Each day as I lie on that table and receive radiation, I can't help but think about Shannon. The techs instruct you that to make things go smoothly, you should try and relax. I find myself wondering how a 12 year old girl was able to do that.
What did she think about each day? Her homework? Golf practice? Her friends? Boys? The radiation zapping her brain? The tumor that would take her life? I never asked her where her mind went during those 30 days.
So, the way I relax each day for treatment is by spending that time with Shannon. At least inside my mind, I spend that 20 minutes with my girl. 7 down, 23 to go...

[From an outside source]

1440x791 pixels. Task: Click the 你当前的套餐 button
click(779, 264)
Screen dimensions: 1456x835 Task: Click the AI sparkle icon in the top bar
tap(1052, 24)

I spent a lot of time today updating the blog site and the foundation website, and that brought lots of Shannon memories, too. Check out the foundation website when you get a chance as I've added several pages. One page includes the links to the news stories about Shannon and her legacy.
I couldn't help myself - I watched the KTTC Med City piece again just to hear her voice. The book title came from her interview that day - wanting to make a difference, Determined to Matter.
There has been a lot of work on the book lately as well. Scarletta Press is sending it out to reviewers this week, and we are putting together some book launch/book signing events. Erin and Dan suggested that I probably need to buy some nicer clothes. I guess they don't think I can wear sweats or mom jeans to these events. It's still kind of surreal and I still can't quite believe it is happening.
A family member summed it up for me this week. He was talking about doing something that's out of your comfort zone, something that's a push for you. He called it a "Shannon thing." Yes, thinking that I could write a book was a "Shannon thing" for me. And now talking about it and reading from it for audiences will be another "Shannon thing."
But that's what she knew how to do. At such a young age, she knew how to seize opportunities and try something new. She didn't care that everyone else had been playing hockey for years. She pushed herself and tried something new and it became this incredible part of her life. That's living. That's why she loved life, because she saw the possibilities.
As I continue to grieve and cope, that's what I am trying to do, too. To push myself. To live life and enjoy it. So, tomorrow when I'm lying on that table, I'll spend a little time with Shannon, and tell her all about it.